There is a special setting needed to include that space between markers at the start or end of each rendered WAV. It’s a setting that’s easy to overlook. So, it’s my opinion that to make life easier, CD Track Splice Markers are the way to go. There is really no grey area when using them, and your Markers Tab looks a lot cleaner and simpler. Much less room for any error.
- I got off-track but the other thing to consider is after running the CD Wizard, the created markers might be too close to the first note or downbeat, especially if you’ve trimmed up the heads and tails very tight to get rid of any noise etc. before the song starts. Also, for the first song of the project it’s not a bad idea to leave a short breath of anywhere between 200 and 500ms so that the first sound is not exactly at 0:00 when the album starts.
So, after the markers are added I often used the “Move Multiple Markers” option with THESE SETTINGS to offset the CD Track Start Marker and all the CD Track Splice Markers so there is a 200ms breath between the start of the eventual rendered CD track and the first note or downbeat. Some exceptions occur such as songs that overlap or crossfade, live albums, or songs that already have a very slow and quiet fade in, but generally speaking, I prefer to have a little breath between the start of the track and the first note/beat.
Again, this is not moving any audio in time, it’s just adjusting the marker placements which determine what your eventual rendered master WAV files are.

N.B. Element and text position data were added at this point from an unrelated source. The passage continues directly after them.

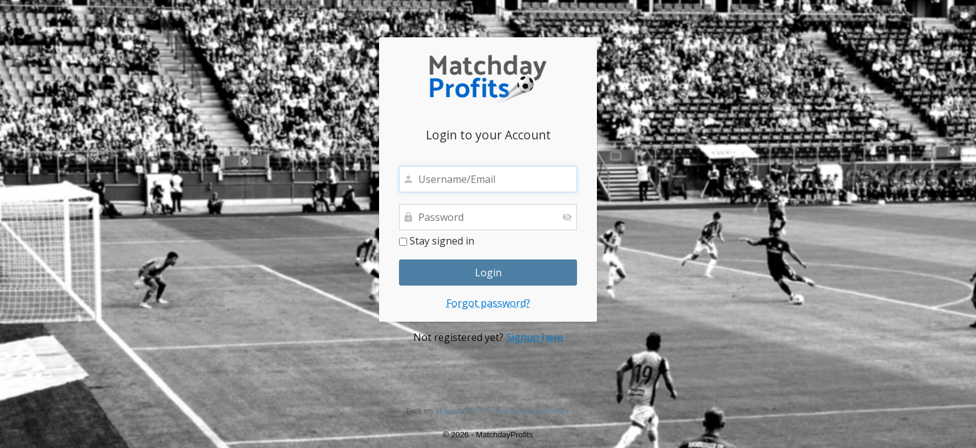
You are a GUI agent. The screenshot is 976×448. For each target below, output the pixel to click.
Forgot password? (488, 303)
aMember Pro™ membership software (502, 411)
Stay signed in (436, 241)
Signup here (534, 337)
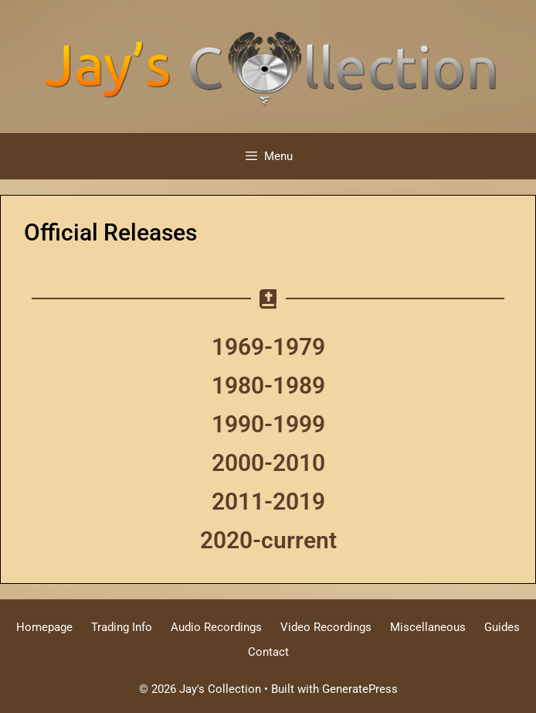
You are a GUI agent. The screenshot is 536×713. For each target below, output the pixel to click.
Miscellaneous (428, 627)
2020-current (268, 540)
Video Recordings (325, 627)
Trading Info (121, 627)
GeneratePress (360, 689)
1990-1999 (268, 424)
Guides (502, 627)
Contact (268, 652)
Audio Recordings (216, 627)
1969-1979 (268, 346)
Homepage (44, 627)
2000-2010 (268, 462)
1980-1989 (268, 385)
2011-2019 (268, 501)
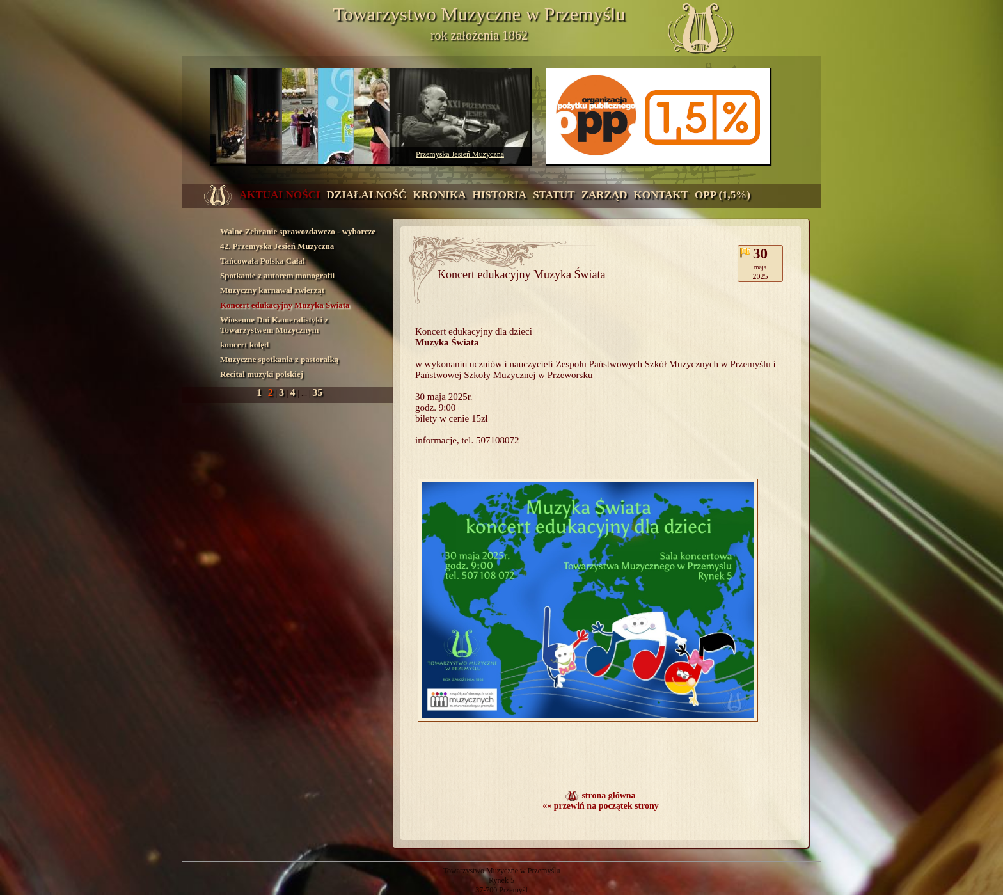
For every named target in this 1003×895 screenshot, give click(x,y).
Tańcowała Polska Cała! (262, 260)
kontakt (660, 195)
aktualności (279, 195)
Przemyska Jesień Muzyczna (460, 154)
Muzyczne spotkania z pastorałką (279, 359)
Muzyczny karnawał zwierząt (272, 290)
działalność (367, 195)
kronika (439, 195)
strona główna (608, 795)
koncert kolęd (244, 344)
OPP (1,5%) (722, 195)
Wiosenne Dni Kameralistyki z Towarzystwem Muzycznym (274, 325)
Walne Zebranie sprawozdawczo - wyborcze (297, 231)
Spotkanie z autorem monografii (277, 275)
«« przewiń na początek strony (600, 806)
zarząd (604, 195)
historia (499, 195)
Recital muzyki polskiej (261, 374)
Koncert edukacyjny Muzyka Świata (285, 305)
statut (554, 195)
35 (318, 392)
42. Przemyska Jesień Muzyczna (277, 246)
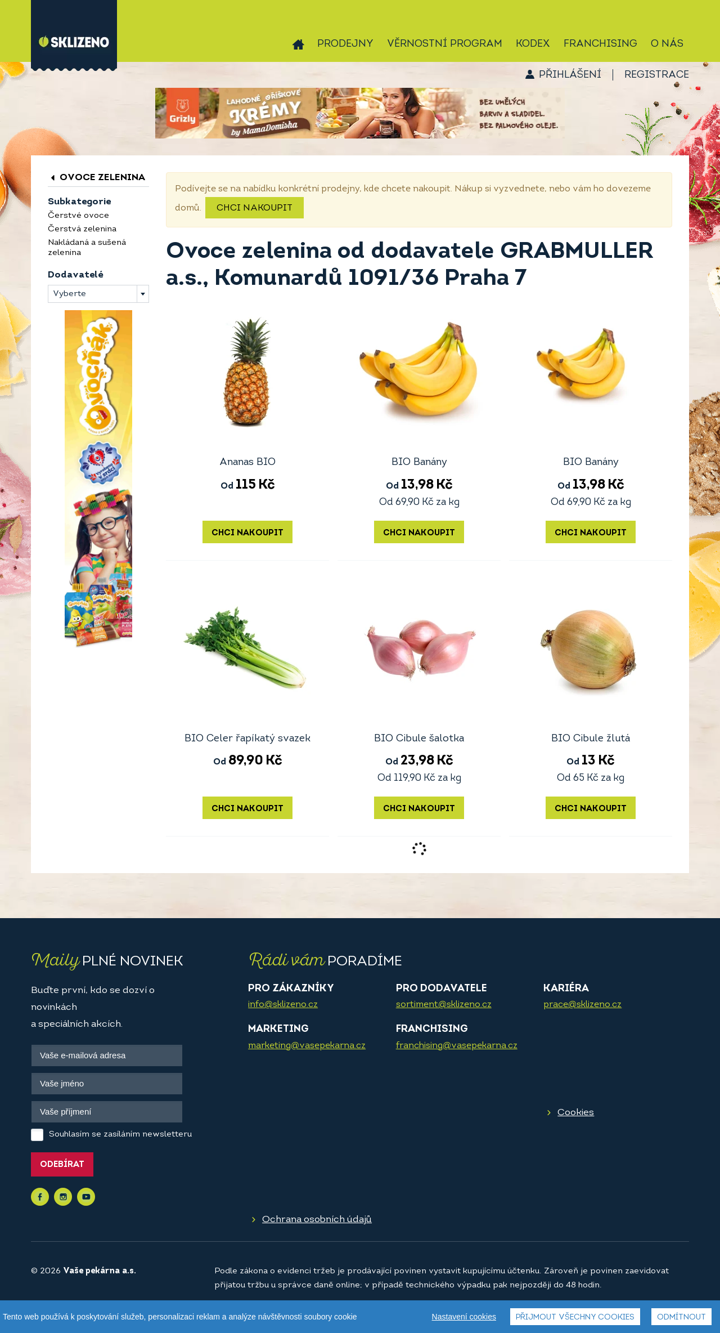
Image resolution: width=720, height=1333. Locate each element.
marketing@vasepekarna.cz (307, 1045)
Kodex (533, 44)
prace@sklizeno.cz (582, 1004)
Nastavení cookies (464, 1316)
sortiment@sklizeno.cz (444, 1004)
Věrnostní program (444, 44)
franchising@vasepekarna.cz (457, 1045)
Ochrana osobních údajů (317, 1219)
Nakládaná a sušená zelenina (87, 248)
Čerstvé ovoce (78, 216)
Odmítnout (681, 1317)
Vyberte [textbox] (69, 294)
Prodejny (345, 44)
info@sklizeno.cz (283, 1004)
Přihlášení (570, 75)
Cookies (575, 1112)
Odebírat (62, 1165)
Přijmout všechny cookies (575, 1317)
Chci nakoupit (254, 208)
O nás (667, 44)
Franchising (600, 44)
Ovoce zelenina (96, 177)
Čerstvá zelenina (82, 229)
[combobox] (98, 294)
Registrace (656, 75)
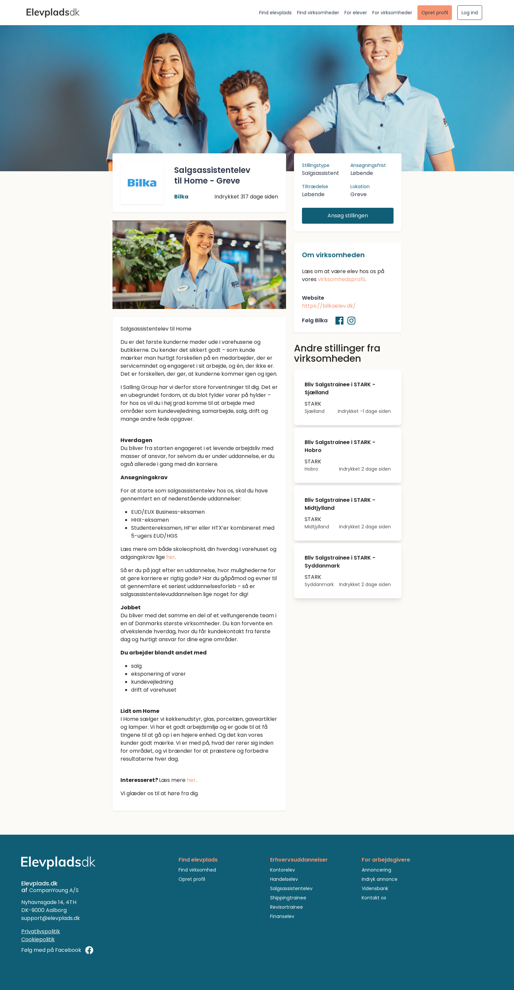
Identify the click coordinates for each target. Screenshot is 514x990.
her (170, 557)
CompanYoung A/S (54, 890)
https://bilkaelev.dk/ (329, 306)
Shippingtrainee (288, 897)
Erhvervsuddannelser (299, 860)
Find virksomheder (318, 12)
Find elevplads (275, 12)
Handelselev (284, 879)
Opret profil (434, 12)
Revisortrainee (286, 907)
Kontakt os (374, 897)
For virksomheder (392, 12)
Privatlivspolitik (40, 931)
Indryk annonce (380, 879)
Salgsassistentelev (291, 888)
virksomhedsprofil (341, 279)
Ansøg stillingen (348, 215)
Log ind (470, 12)
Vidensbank (375, 888)
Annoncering (376, 870)
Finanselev (282, 916)
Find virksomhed (197, 870)
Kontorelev (282, 870)
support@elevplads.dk (50, 918)
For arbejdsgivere (386, 860)
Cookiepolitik (38, 939)
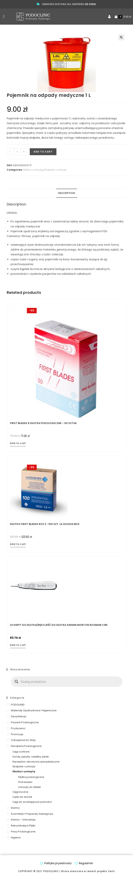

Also, you often need to manually put the first marker at 0:00 or at least double check that is the case. Notice that in the preset I use, the CD Track End Marker which is the last marker in the session doesn’t move to the left because that would be bad. Sometimes I manually adjust the last CD Track End Marker to the right to add a tiny moment of silence before the album ends.
When I do captures from analog, my cleaned up captures have 200ms of digital silence baked into them so that when the CD Wizard places the markers at the start of each clip, there is a nice breath before the start of the track and the first note/downbeat and I don’t need to use the “Move Multiple Markers” option. However, if I’m I"m working fully “In The Box” and trimming the unmastered files in the montage, Move Multiple Markers" is handy to offset the markers slightly from the first note/downbeat.
Anyway, that was a long message but once the markers are correctly placed, anything you render using the settings I often show in the livestreams will have the correct spacing between songs baked into them so that whether you render a DDP, master WAV files, mp3s, vinyl sides, etc., the correct song spacing is included in the rendered files so where it is used or listened to, the intended flow between songs exists.
This includes if you do my process of rendering the entire montage as one long file first and have WaveLab recreate the Audio Montage and do what I normally do, or if you choose to take a shortcut and render a WAV of each track from this point.